Problem to work on:
Among the records below, find each line bearing the word "icon" and copy it.

Data:
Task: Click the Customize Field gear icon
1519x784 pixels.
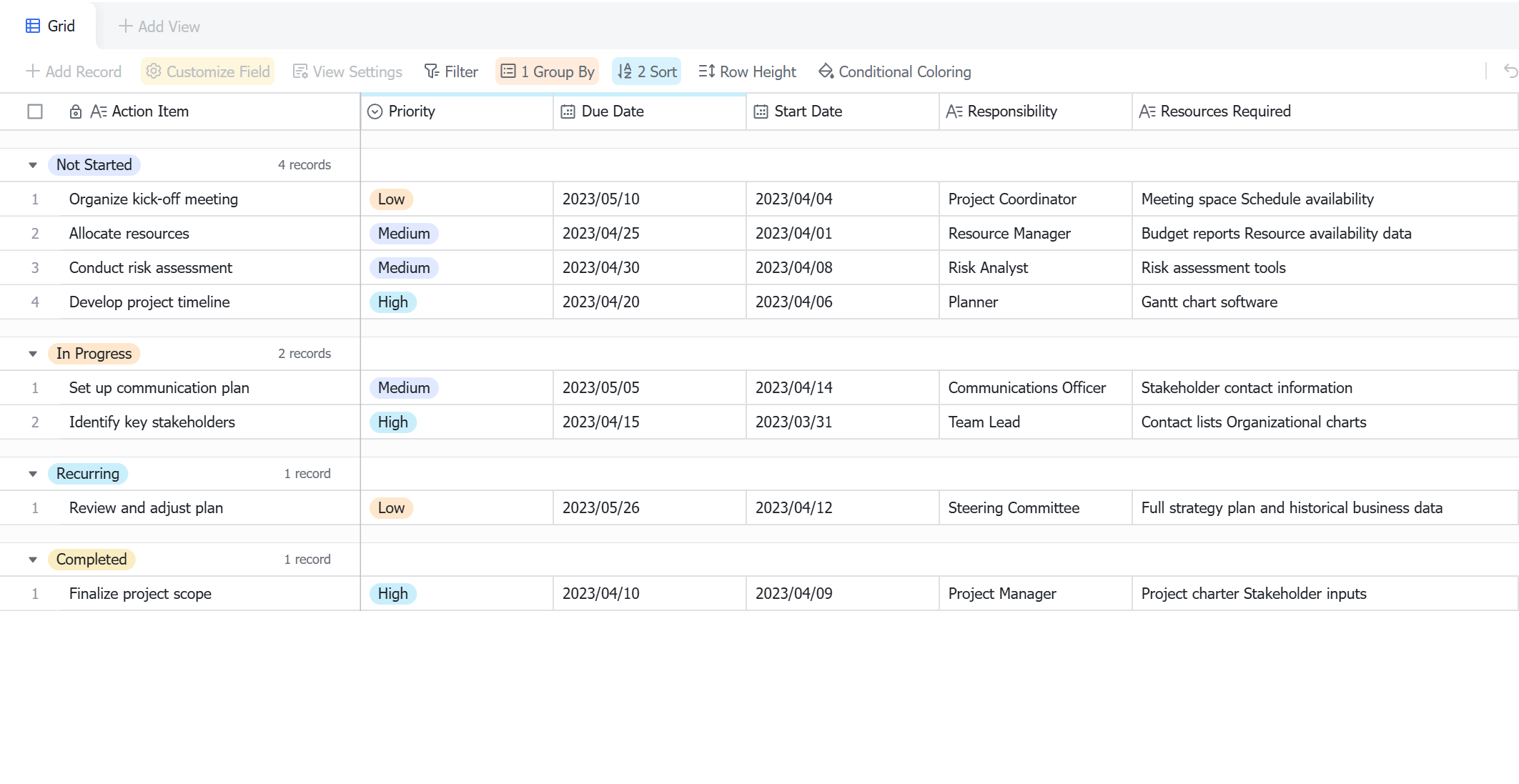Action: [x=154, y=71]
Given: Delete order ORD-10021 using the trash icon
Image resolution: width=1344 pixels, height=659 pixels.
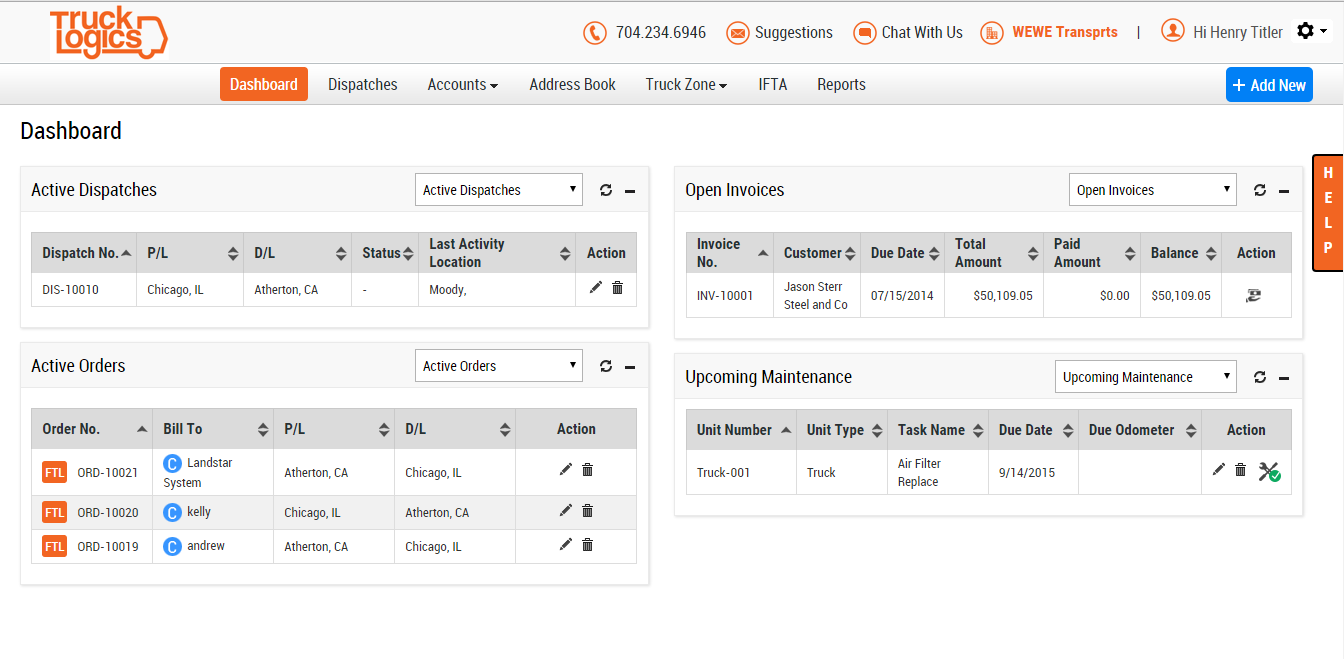Looking at the screenshot, I should coord(587,468).
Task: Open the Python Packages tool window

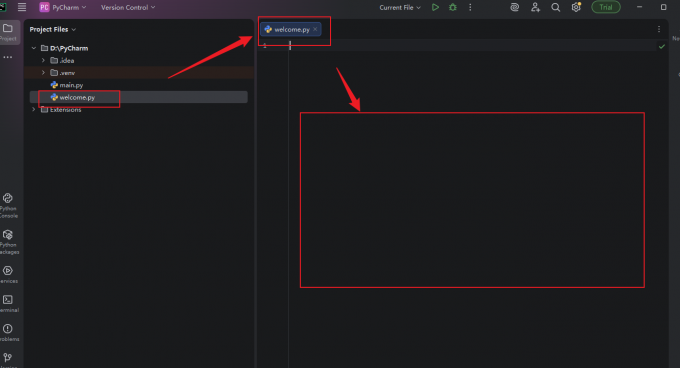Action: pos(8,242)

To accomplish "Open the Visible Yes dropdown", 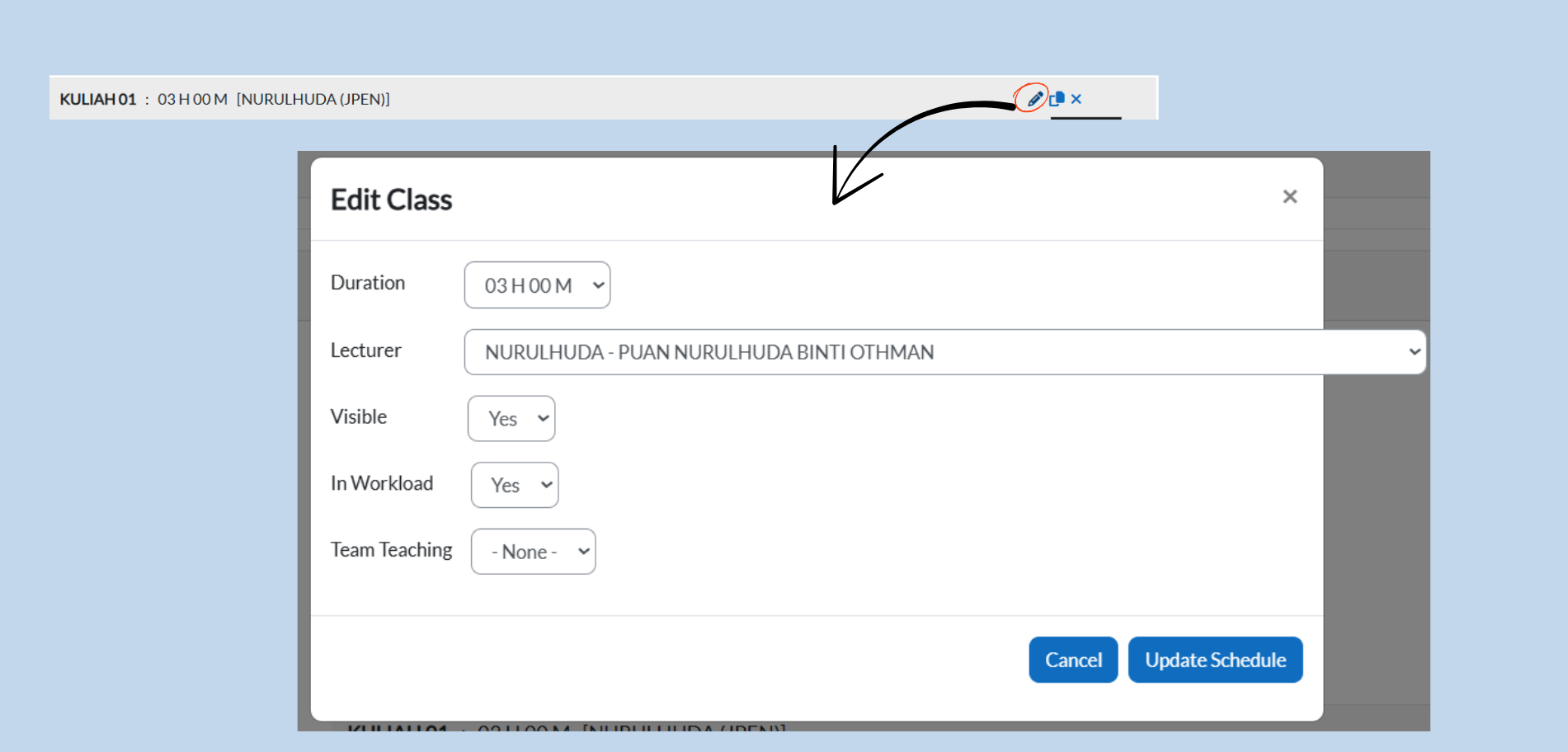I will (511, 419).
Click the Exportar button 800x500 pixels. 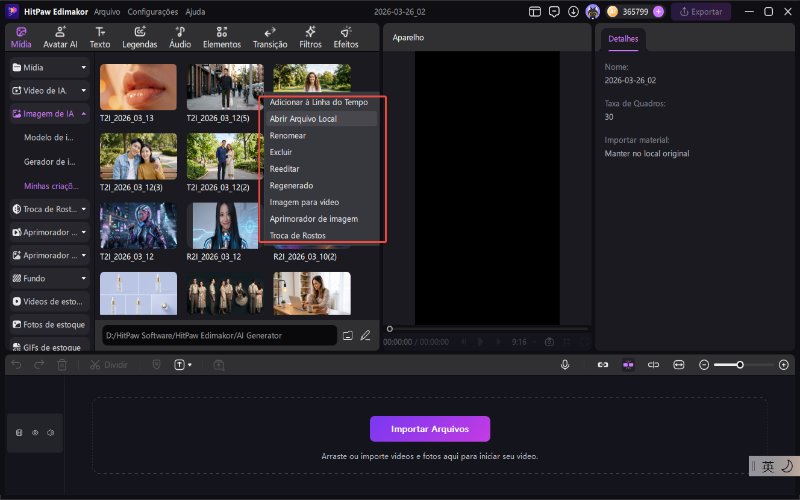pos(700,12)
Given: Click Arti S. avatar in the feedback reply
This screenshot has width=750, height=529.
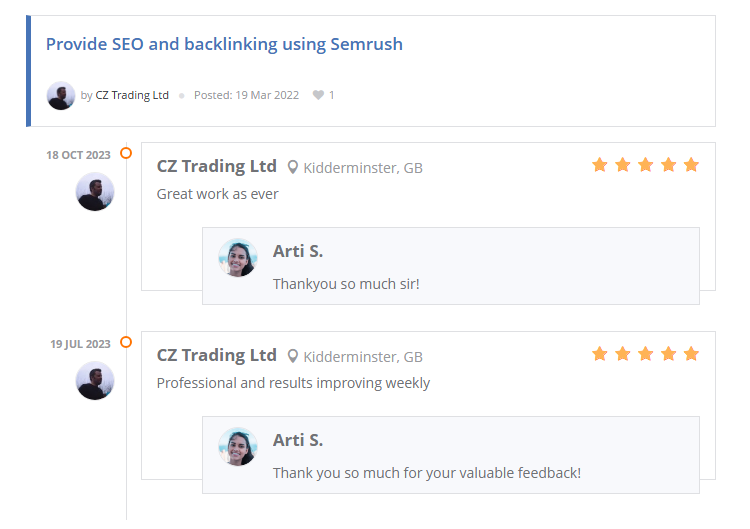Looking at the screenshot, I should click(x=238, y=446).
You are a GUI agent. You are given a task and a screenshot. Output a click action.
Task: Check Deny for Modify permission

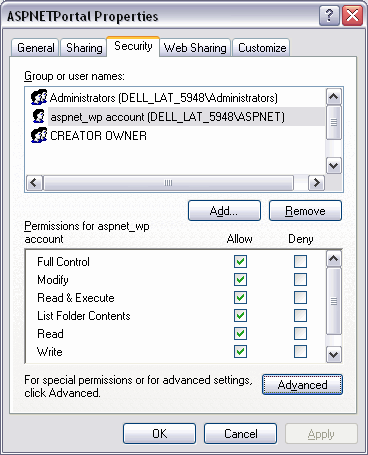pos(300,279)
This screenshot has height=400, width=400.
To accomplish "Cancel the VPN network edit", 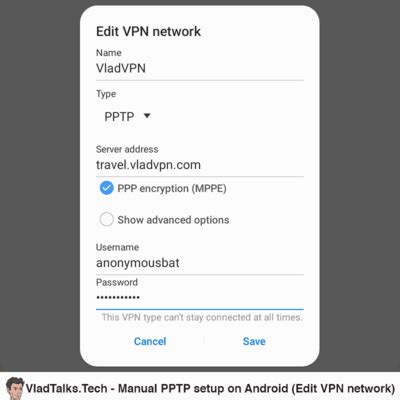I will point(150,341).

Response to this exercise:
Task: Click the Customize Field gear icon
Given: Delete order ORD-10021 using the trash icon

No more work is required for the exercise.